A completely new public metagenome annotation system has been developed and released. The process is the result of several years of planning and engineering. Designed to leverage the SEED microbial genome annotation platform, the mg-RAST platform provides seamless integration of metagenome data, microbial genomics, and manually curated annotations. Each metagenome project has its own requirements for stringency, datasets to be analyzed, and output format for results. The metagenomics SEED pipeline was designed to allow alterations to the parameters for the sequence matches underlying both the phylogenetic and metabolic reconstructions to restrict matches. It has been built by using an extensible format allowing the integration of new datasets and algorithms without a need for recomputation of existing results.

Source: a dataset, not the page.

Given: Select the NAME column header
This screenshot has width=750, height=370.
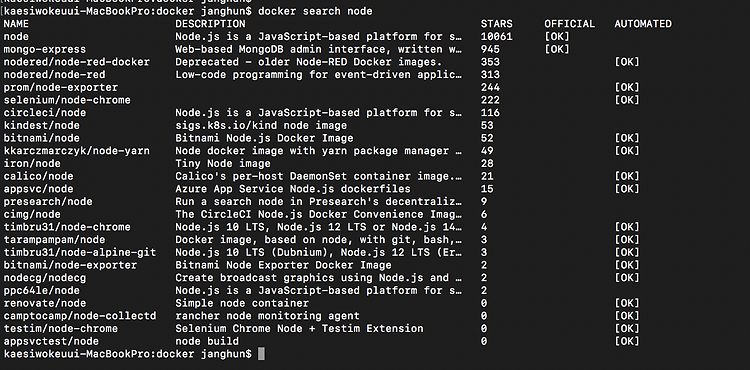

The mg-RAST service handles both assembled and unassembled data. Each approach has advantages that should be considered when comparing metagenomes. For example, if one is carrying out comparative metagenomics or if statistics are being used to compare samples [
18,
19], the sequences cannot be assembled, since the assembly process loses the frequency information critical for determining differences between samples. In contrast, assembled sequences tend to be longer and therefore more likely to accurately identify gene function or phylogenetic source from binning [
20].
The analytical methods integrated into the pipeline provide core annotation and analysis tools to compare and contrast a diverse set of metagenomes [
21-
24]. The approach underlying the subsystems-based functional analysis of metagenomes has been validated with 90 different samples from nine major biomes. The analysis demonstrated that the biomes could clearly be separated by their functional composition [
25]. All of the metagenomes present in that study are included in the publicly available datasets visible in the mg-RAST server.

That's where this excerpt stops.